**TASK REQUIREMENTS**
List every reference to a section of legislation in the workers compensation text below, in the form it appears and in order.

━━━ SELECTED TEXT ━━━

A worker is entitled to one assessment of permanent impairment in accordance with section 322A of the Workplace Injury Management and Workers Compensation Act 1998 (NSW).
Commission applies reasoning in Singh v B & E Poultry Holdings Pty Ltd  NSWWCCPD 52 to deny section 39 effected worker further referral to an AMS.
The Commission has recently confirmed that injured workers are only entitled to one Medical Assessment Certificate with respect to their injury which is used to assess all threshold entitlements unless specific exceptions apply.
In Ali the worker sustained injuries to his lumbar spine on 3 March 2014.
He commenced proceedings for lump sum compensation and obtained a medical assessment certificate from an AMS in November 2017. The proceedings were discontinued before the Commission made final orders confirming an entitlement to lump sum compensation.
The worker was subsequently advised that his payments would cease under s 39 as he would shortly have received his full entitlement to 260 weeks of weekly compensation.
The worker commenced proceedings in the Commission seeking a further referral to an AMS for a further assessment of his degree of whole person impairment for the purpose of the s 39(2) threshold.

━━━ DATASET CONTENT ━━━

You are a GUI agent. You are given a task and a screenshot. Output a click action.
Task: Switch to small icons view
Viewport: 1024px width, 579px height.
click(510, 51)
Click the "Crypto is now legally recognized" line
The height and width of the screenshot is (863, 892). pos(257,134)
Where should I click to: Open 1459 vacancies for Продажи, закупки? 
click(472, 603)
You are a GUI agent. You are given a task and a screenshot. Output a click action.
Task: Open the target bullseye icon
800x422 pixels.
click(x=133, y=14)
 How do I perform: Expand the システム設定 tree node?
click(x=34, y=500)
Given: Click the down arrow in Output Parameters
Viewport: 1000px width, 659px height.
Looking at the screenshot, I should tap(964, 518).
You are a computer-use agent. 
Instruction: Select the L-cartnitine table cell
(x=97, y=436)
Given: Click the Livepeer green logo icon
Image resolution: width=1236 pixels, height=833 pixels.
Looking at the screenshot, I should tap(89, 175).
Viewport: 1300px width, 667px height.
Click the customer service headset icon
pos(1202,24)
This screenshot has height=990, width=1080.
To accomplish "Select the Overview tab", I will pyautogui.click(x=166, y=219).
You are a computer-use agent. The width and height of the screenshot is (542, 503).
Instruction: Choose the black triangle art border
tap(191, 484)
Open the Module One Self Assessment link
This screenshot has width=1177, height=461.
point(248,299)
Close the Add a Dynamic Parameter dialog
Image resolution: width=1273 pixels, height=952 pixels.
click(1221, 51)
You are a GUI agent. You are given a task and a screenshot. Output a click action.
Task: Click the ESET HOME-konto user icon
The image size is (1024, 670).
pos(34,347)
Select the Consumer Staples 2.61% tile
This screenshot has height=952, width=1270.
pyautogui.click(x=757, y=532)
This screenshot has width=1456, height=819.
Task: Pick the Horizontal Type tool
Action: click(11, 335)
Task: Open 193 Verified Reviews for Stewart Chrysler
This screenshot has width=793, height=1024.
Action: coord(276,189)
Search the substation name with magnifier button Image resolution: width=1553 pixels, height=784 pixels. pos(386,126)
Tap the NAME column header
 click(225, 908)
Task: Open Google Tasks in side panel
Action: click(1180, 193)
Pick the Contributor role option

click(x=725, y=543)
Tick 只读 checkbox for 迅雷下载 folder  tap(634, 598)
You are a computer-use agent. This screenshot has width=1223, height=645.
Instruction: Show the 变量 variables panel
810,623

━━━

**RESPONSE TO THIS EXERCISE**
1. section 322A
2. section 39
3. s 39
4. s 39(2)